Context: NVIDIA/ARM Grace A02 CPU, one socket, 72 CPUs, no hyperthreads,
Linux 6.18-rc3.

On a machine with 4ms ticks, given the default 2.8ms timeslice of EEVDF,
when there are two threads placed on a single CPU, they interchange at
every tick (see the first page of the attached pdf; the vertical blue
lines are ticks, the horizontal lines are tasks and the colors of those
lines indicate pids).  Likewise an attempt to steal a task for an idle
core can happen at each tick (the blue boxes in that graph).  The final
step in trying to steal is to check can_migrate_task, which involves
checking task_hot (migrate_degrades_locality is not relevant since there
is only one numa node).  task_hot ends with:

        delta = rq_clock_task(env->src_rq) - p->se.exec_start;

        return delta < (s64)sysctl_sched_migration_cost;

That is task_hot is true if the exec_start field of the task has very
recently been updated.  This happens on each context switch both for the
newly running task in:

*
 * We are picking a new current task - update its stats:
 */
static inline void
update_stats_curr_start(struct cfs_rq *cfs_rq, struct sched_entity *se)
{
        /*
         * We are starting a new run period:
         */
        se->exec_start = rq_clock_task(rq_of(cfs_rq));
}

And also for the preempted task in update_se:

static s64 update_se(struct rq *rq, struct sched_entity *se)
{
        u64 now = rq_clock_task(rq);
        s64 delta_exec;

        delta_exec = now - se->exec_start;
        if (unlikely(delta_exec <= 0))
                return delta_exec;

        se->exec_start = now;

The attempt at load balancing always happens after the context switch (see
the second page in the attached file for one example), often very shortly
after, so the delta computed by task_hot for both the running task and the
preempted is very small, and thus less than sysctl_sched_migration_cost.
Thus load balancing almost always fails, even when the tasks have
cumulatively been waiting for a long time on the CPU.

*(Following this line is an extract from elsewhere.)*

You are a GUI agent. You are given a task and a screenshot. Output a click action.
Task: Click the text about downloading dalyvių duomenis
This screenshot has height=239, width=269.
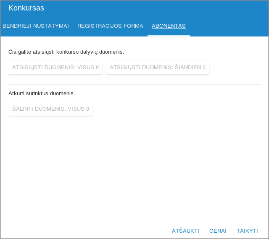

For completeness, there are two cases on the right side of the first page
of the attached file where load balancing succeeds (light blue lines on
the upper right).  The third page is a zoom on the first of those cases.
So delta sometimes exceeds sysctl_sched_migration_cost, but not very
often.

Possible solutions:

* Reduce sysctl_sched_migration_cost.  By default is it 500 000ns.  Maybe
it should be 0 for an on-socket migration?

* Remove se->exec_start = now; in update_se.  For a task that is not
executing, this seems like it should be dead code.  Delta would then be
the sum of the running time (at least 2.8ms) and the waiting time, which
is more than 500 000ns.  But it might have other implications, and it's
not clear why the running time plus the waiting time is a good metric for
deciding whether to migrate.

* Keep track of all of the waiting time on the current CPU and not just
the time since the most recent context switch.

julia
Download attachment "lu2.pdf" of type "application/pdf" (71687 bytes)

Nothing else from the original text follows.